The smaller value is the theoretical ET (28.2 cubic feet), so that is the volume credit. Note that if the recommended soil volume had been used the credit would be 39.9 cubic feet.

To make this calculation we used the default value of 707 for CP and the soil volume information from the table above. The evaporation rate (E_rate) of 0.24 inches per day (0.02 feet per day) was from data collected at the Southwest Research and Outreach Center in Lamberton, Minnesota.

Interception credit

The interception credit is given by

\(707 (0.043/12) = 2.5 cubic feet\)

The division by 12 converts the calculation to feet.

Total credit

The total credit is the sum of the infiltration, ET and interception credits and equals (310 + 28.2 + 2.5) or 340.7 cubic feet.

Phosphorus credits

The phosphorus credit for water that is infiltrated is 100 percent. Volume calculations are discussed above.
When an underdrain is present, water that does not infiltrate below the drain is captured by the underdrain. In this situation, phosphorus credits are a function of the position of the underdrain, media mix used, soil testing, and presence/absence of soil amendments. These are discussed below.

Phosphorus credit for non-volume reduction

Phosphorus credits for water entering a BMP and not infiltrating the underlying soil (i.e. going to an underdrain) are summarized in the following table. Phosphorus in soil (media) water is assumed to be 55 percent in the particulate form and 45 percent in the dissolved form.

Phosphorus credits for bioretention systems with an underdrain. This includes tree trenches and dry swales.
Link to this table

Particulate phosphorus (PP)

Dissolved phosphorus (DP)

Is Media Mix C or D being used or, if using a mix other than C or D, is the media phosphorus content 30 mg/kg or less per the Mehlich 3 (or equivalent) test¹?

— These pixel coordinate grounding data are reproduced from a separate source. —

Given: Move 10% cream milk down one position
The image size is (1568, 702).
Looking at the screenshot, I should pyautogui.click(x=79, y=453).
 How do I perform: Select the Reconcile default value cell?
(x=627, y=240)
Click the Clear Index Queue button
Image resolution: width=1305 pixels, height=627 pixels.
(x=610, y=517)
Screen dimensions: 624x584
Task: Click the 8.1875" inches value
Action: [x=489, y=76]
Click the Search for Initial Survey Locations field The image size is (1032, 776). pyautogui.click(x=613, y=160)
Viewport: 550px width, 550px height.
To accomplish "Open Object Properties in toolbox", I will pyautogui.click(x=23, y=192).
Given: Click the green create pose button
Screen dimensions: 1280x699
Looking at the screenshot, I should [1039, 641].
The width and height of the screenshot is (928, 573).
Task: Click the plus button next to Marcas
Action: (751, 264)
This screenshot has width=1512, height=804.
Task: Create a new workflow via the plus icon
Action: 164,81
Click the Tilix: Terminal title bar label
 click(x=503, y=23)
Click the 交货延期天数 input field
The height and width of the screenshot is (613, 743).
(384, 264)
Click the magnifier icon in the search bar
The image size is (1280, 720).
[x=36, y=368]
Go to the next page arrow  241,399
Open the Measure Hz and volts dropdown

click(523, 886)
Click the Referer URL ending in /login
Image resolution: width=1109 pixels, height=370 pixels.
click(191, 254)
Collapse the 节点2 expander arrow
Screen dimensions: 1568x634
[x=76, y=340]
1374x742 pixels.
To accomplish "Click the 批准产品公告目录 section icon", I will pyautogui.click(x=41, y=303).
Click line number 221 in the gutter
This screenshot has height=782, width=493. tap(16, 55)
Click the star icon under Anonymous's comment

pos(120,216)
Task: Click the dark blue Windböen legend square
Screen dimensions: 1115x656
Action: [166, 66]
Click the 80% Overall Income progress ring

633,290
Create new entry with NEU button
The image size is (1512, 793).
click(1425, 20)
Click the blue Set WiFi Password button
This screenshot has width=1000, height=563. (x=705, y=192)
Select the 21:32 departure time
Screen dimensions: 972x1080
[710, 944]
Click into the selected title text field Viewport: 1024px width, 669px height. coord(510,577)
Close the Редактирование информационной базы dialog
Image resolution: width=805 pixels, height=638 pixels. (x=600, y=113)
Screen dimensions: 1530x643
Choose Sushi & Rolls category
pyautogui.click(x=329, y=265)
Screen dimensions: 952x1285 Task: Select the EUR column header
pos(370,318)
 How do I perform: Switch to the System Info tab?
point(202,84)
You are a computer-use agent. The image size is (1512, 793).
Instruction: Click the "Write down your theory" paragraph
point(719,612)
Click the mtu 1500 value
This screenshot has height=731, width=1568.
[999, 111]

If yes, particulate credit = 100% of the particulate fraction (assumed to be 55% of total P)
If no or unknown, particulate credit = 0%

The assumption of 55 percent particulate phosphorus and 45 percent dissolved phosphorus is likely inaccurate for certain land uses, such as industrial, transportation, and some commercial areas. Studies indicate particulate phosphorus comprises a greater percent of total phosphorus in these land uses. It may therefore be appropriate to modify the above equation with locally derived ratios for particulate and dissolved phosphorus. For more information on fractionation of phosphorus in stormwater runoff, link here.

Example PP removal credit

Particulate fraction (55% of TP) * removal rate for that fraction (80% for bioretention and tree trench and 68% for swale main channel) = 0.55 * 0.80 = 0.44 or 44% for bioretention and tree trench (with underdrain) and 0.55 * 0.68 or 36% for swale main channel (with underdrain)
If particulate is 75% of TP, removal = 0.75 * 0.80 or 60% for bioretention and tree trench (with underdrain) and 0.75 * 0.68 or 51% for dry swale

1. Is Media Mix C or D being used or, if using a mix other than C or D, is the media phosphorus content 30 mg/kg or less per the Mehlich 3 (or equivalent) test¹?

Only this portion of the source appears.